Cecília Meireles, em “Romanceiro da Inconfidência”, define a liberdade como:
“Uma palavra, que o sonho humano alimenta, não há ninguém que explique, e não há ninguém que não entenda.”
Acossados pelo mundo do capital, perseguidos por contas e dar conta do pão nosso de cada dia, vamos esquecendo dessa riqueza, a liberdade, um sentimento raro, pouco provado, do qual, quando menos esperamos e calculamos, somos assaltados por ele. Afinal, você sabe o que é liberdade?
Quando desamarro os sapatos e sinto meus pés tocarem o chão, desfruto de alguns instantes dessa mágica sensação de liberdade. .

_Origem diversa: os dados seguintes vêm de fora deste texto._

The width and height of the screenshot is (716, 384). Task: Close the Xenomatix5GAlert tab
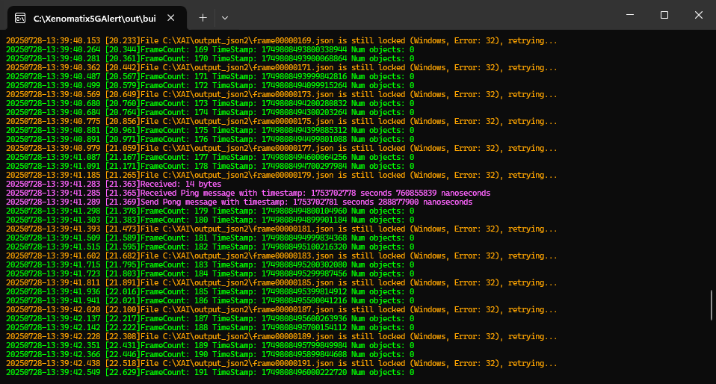(174, 17)
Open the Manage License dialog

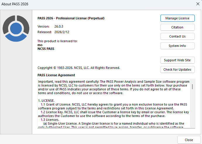point(177,18)
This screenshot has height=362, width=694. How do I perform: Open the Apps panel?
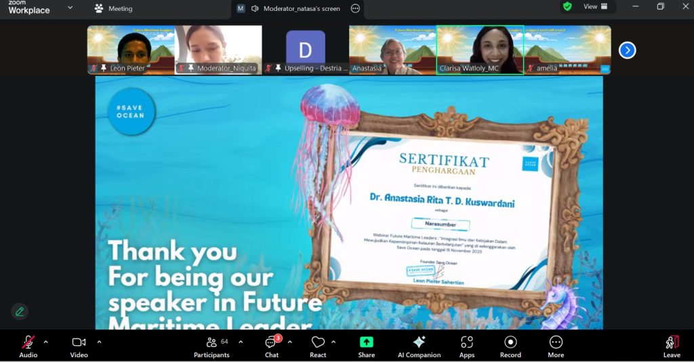click(x=466, y=346)
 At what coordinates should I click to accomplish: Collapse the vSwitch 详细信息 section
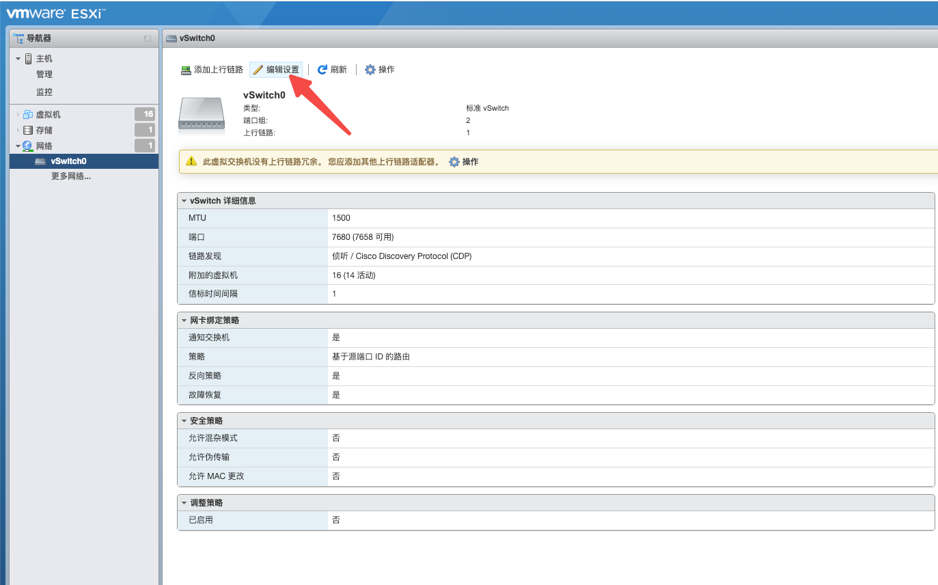point(184,201)
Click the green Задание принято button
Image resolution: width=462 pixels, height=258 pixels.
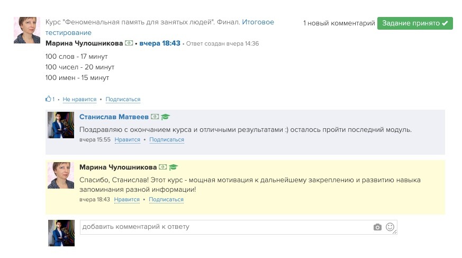coord(415,23)
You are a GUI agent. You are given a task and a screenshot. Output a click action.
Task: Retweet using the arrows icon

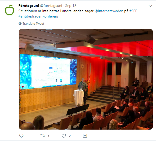pos(42,136)
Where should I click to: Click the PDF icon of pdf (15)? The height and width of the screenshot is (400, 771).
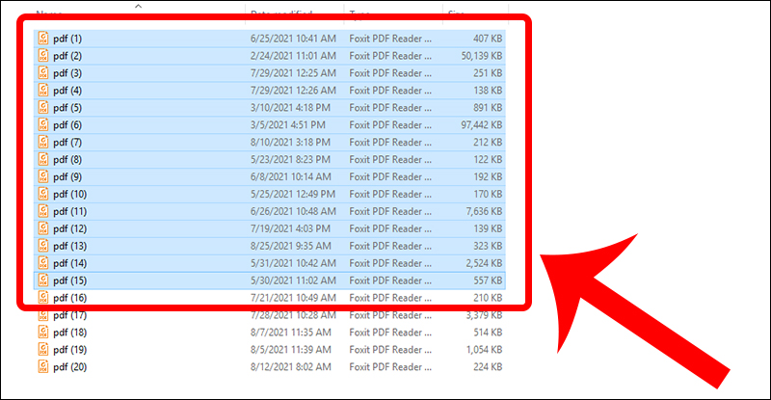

Com os pés no chão do parque, sinto o cheio da terra...da terra que dá frutos, que é semente, folha, barro, humus. É no jardim que passeio, de onde emanam cheiros de mato, dos mais diversos, há flores e plantas que se alternam na paisagem.
No jardim não há mais barulhos, apenas os passarinhos e as maritacas contando as últimas fofocas. Então, fecho os olhos, ando por entre avencas, heras e cipós. A terra suja meus pés de barro, sinto-me mais próximo da criação. Descalço. As algemas se partem, vem aí ela, a liberdade...
“No jardim, basta existir...e isso requer silêncio” (Gilles Clément)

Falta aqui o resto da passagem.